Jeffrey T. Green, co-director of Bluhm Legal Clinic’s Supreme Court Clinic, on Kingsley v. Hendrickson:

Jeffrey GreenAn important and timely decision for those who are claiming abuse at the hands of law enforcement officials. It means that pretrial detainees can vindicate constitutional rights by showing that their jailers’ conduct was objectively unreasonable, instead of having to prove that the jailers acted sadistically and maliciously.
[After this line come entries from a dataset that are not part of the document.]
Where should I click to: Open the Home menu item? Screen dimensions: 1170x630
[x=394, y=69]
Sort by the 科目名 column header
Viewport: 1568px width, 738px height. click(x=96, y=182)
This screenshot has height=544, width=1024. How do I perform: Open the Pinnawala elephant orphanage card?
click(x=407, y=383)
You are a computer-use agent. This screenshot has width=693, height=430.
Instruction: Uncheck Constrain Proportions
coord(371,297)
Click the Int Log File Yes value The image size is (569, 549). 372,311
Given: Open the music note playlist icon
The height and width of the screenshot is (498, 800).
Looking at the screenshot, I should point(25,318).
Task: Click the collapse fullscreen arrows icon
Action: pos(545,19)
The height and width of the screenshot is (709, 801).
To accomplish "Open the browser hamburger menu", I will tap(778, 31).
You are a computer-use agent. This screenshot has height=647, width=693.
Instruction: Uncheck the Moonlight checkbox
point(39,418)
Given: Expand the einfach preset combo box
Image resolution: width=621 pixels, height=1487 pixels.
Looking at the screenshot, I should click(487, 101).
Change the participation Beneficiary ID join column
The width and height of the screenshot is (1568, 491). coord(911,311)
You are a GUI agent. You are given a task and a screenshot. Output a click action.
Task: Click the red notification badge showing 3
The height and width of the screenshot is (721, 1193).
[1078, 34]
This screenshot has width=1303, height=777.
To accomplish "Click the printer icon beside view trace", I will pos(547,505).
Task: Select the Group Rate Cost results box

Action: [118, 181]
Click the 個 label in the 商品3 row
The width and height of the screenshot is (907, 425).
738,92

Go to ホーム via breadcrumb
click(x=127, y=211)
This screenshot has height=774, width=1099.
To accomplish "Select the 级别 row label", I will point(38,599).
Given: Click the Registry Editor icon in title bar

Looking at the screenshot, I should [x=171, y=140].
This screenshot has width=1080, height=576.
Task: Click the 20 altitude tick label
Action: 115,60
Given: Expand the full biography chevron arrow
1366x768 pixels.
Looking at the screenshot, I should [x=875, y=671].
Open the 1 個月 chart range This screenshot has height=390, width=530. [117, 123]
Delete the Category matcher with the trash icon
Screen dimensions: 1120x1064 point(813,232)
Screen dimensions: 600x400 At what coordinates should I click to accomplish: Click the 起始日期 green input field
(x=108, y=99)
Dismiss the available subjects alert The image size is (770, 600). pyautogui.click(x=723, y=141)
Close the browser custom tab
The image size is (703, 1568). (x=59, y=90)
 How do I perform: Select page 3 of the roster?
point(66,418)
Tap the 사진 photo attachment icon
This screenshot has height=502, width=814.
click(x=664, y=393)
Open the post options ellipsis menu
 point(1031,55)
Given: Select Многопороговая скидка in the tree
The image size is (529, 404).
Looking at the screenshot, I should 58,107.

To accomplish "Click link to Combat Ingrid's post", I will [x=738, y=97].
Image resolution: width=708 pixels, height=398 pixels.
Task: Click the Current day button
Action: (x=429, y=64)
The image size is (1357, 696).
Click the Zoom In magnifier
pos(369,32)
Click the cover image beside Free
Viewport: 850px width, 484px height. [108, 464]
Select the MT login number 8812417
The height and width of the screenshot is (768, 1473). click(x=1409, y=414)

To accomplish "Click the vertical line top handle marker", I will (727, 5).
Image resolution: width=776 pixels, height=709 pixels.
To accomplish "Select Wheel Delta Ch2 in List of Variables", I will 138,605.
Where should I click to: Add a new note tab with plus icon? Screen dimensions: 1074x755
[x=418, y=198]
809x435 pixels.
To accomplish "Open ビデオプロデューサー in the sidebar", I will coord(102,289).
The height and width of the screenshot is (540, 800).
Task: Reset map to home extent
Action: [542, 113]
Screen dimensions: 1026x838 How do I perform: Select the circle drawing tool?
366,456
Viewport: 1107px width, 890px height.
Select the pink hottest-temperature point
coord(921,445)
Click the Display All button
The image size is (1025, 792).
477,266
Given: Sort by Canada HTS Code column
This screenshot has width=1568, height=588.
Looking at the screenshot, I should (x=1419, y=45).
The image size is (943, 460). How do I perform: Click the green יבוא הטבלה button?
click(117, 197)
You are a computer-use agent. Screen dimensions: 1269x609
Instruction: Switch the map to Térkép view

James E. Pfander, Owen L. Coon Professor of Law on the Supreme Court being characterized as liberal in Armstrong v Exceptional Child Center:

Professor James PfanderMuch attention has been paid to claims that the Supreme Court’s 2014 Term was among the most “liberal” in recent memory.  But these characterizations rest on an arguably mistaken understanding of the Court’s work.  Consider, for example, the fact that the Court took an exceptionally active role in overseeing the lower courts’ application of rules governing the qualified immunity of state and federal officials and the entitlement of petitioners to relief from confinement.  In summarily reversing decisions that upheld the suability of government officials and granted relief to prisoners, the Court can be seen as anything but stereotypically liberal.

Consider as well the Court’s decision in Armstrong v. Exceptional Child Center Inc., an important restriction on the right of individual litigants to enforce rights under federal Medicaid laws and possibly a wide variety of other statutes in which Congress has provided financial support to states in exchange for their agreement to administer programs in accordance with federal standards.  One might characterize the decision as liberal, because the corporate party lost; indeed, many litigants who seek reimbursement under state Medicaid programs can be considered commercially motivated.  But the decision has a potentially dramatic impact on the right of all individuals to enforce rights under other federal spending laws, such as Title IX, which confers rights of gender equality on women who participate in federally funded programs.  In the end, the Court’s approach represents another installment in an evolving hostility to the use of implied rights of action to enforce rights otherwise conferred in federal law.  Denying individuals an opportunity to enforce such rights hardly qualifies as a liberal decision.